I also chose Clojure because of the availability of Java libraries. In many cases, Clojure makes it very easy to use Java libraries.

Then, after I chose Clojure, I had to learn to get used to Clojure’s collection of primitives and its emphasis on functional programming throughout (except when you really need something imperative). This is different from what I was used to in Scheme and Common Lisp. And I came to love that aspect of it. Not just because it’s the Clojure way, but because the way that Clojure does it is so easy and useful and fun once you learn it.

I wrote a keylogger to capture statistics about how I was working within emacs a while back and kinda delved in for a bit. I also wrote a global key dispatch system for my personal workflow.

Emacs is great because it is constantly evolving. You can do systems programming if you want to. You can do react-style guis if you want to. It’s a completely different paradigm and really smart people buy into it.


I like chez. It’s beautifully designed. You would just use the ffi for things like web servers, just like any other well built scripting language.

I don’t like racket, because I disagree with its paradigm. I’d much rather have one language that does 1000 things rather than 1000 languages that do 1 thing each.


In the end though, if you want to get things done it is about usability and clojure is damn usable.

chez is definitely beatifully designed, but the lack of libs is a kind of dealbreaker. yes you can go the ffi route, but you already got a webserver in chicken and racket to name one example. and in clojure there is even more than one framework.

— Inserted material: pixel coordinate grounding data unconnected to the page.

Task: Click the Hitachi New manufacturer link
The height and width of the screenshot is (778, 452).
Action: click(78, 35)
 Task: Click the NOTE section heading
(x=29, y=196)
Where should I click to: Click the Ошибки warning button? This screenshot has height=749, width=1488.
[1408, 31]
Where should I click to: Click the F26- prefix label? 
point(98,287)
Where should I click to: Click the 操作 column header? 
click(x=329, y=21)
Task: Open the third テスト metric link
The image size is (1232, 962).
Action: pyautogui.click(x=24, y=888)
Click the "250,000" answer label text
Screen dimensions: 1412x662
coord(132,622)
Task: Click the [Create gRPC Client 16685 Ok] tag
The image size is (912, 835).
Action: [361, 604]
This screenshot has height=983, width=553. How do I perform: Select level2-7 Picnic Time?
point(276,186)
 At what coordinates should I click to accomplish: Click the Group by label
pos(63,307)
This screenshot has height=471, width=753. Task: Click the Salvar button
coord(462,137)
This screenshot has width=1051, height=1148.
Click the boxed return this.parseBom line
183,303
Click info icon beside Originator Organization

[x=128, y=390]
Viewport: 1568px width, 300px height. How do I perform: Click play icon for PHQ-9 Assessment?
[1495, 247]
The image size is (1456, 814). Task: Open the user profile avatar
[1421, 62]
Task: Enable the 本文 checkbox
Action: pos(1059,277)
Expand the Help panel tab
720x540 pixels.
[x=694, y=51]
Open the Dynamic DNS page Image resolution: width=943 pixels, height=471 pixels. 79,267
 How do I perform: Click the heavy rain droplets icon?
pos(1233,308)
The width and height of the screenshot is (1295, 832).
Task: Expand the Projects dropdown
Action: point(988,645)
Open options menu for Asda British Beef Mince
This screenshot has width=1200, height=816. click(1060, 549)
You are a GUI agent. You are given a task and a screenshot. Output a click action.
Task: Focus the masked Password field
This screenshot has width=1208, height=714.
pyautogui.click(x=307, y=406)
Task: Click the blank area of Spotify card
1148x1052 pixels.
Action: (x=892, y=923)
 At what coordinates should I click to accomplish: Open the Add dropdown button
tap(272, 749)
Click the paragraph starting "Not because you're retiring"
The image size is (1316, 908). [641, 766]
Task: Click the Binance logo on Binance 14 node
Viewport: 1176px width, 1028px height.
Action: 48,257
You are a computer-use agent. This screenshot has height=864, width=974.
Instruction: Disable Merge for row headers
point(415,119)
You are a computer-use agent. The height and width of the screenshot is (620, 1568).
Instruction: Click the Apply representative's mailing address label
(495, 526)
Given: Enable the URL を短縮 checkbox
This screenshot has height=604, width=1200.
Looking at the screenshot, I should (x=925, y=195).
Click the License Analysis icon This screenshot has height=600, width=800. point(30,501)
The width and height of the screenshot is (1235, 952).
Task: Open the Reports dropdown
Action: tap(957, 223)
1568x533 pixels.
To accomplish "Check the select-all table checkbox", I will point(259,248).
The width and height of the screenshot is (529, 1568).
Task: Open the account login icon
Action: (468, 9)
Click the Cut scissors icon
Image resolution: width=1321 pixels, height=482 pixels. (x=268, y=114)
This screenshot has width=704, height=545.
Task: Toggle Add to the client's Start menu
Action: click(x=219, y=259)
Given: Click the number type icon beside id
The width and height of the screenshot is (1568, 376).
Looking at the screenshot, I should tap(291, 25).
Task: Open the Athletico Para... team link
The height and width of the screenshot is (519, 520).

You’ve obviously made up your mind that your goto lisp needs a webserver. Have you tried Janet or Fennel?

Lisps aren’t sports team memorabilia or pokemon cards. You use it to do what you want to do. You evolve it yourself - ie if there isn’t a webserver, maybe it’s a good opportunity to write one. Or if you can’t, don’t hold that against the language.

I was thinking doing a webserver for chezscheme for sure.
I am not holding anything against any language, just stating facts that some of them lack libs, webserver being one of them.
And as some already have written above, libs are useful.
to each their own I guess.

Clojure is certainly not minimal, however, I think you’ll find that it’s neat, tidy and elegant in its own right. Indeed the names are different from traditional Lisp languages (lambda becomes fn, car becomes first and so on), so I think it can seem more different from other Lisp languages than it really is. Running on the JVM isn’t something I really think about usually - after all, almost all programming languages depend on a 50MB+ operating system, so another 100MB for the JVM is not typically a major concern for me.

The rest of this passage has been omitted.